「“総合診療医”に続く、“総合看護師”の存在が必要」―インタビュー◎どうなる?准看護師制度
“総合診療医”に続く、“総合看護師”の存在が必要
「地域を支える看護職員養成促進議員連盟」事務局長 赤枝恒雄衆議院議員に聞く
神奈川県をはじめとする一部の自治体で新規養成がストップするなど、准看護師のあり方は時代にあわせて大きな変革の時期を迎えています。一方で、超高齢化社会を支える担い手として、准看護師はなくてはならないという声も根強くあります。昨年6月に設立された「地域を支える看護職員養成促進議員連盟」事務局長の赤枝恒夫議員に、21世紀の准看護師のあり方についてお話をうかがいました。
赤枝恒雄(あかえだ・つねお)議員
1944年生まれ。産婦人科医、衆議院議員(自民党・2期)。東京医科大学を卒業後、1977年に東京港区に赤枝六本木診療所を開設する。通称“赤ヒゲ先生”。六本木の街で女性達の性相談に乗るほか、コンドームを配るなど地域に密着した性教育を続ける。
介護と一体になって地域を支えるには准看護師が不可欠
――准看護師の養成は必要という理由を教えてください。
赤枝議員 超高齢化社会をいかに支えていくか考えた時、介護と一体になって地域を支えてくれる准看護師の存在は必須です。また、看護師の過重労働、負担増の問題を解消するには、トータルで看護職員の“数”を増やす以外に方策はありません。そのためには看護職へのすそ野を広げる、准看護師が必要と考えていますし、これは「すべての女性が輝く社会」のためにも女性の働き方のひとつとして看護職の間口を広げることにもつながります。

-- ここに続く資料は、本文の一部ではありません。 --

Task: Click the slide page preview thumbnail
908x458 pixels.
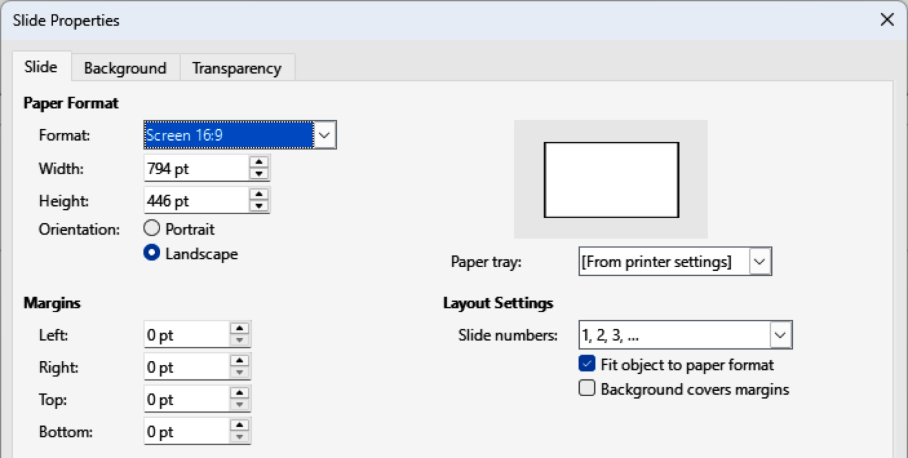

看護職員の総数を増やすために、看護協会は“潜在看護師の掘り起し”ということをいっています。しかし、掘り起しのためにさまざまな施策を行っても、依然として看護師不足はまったく解消されていません。ナースセンターへの届け出制度も新たに始まりますが、すぐに効果が出ると考えるのは楽観にすぎるでしょう。
准看護師の入学者は、多くが30代以降の子育てが終わった世代です。(※1)この年代の非正規労働者は数百万人に上ります。働きかたが多様化する中、こうした人達の力を活用すれば、看護職の人手不足に役立つことは間違いありません。
准看護師は「社会人が看護師になる道のひとつ」
――政府が1996年にまとめた准看護婦問題調査検討会報告書では「21世紀初頭の早い段階をめどに」看護師と一本化としています。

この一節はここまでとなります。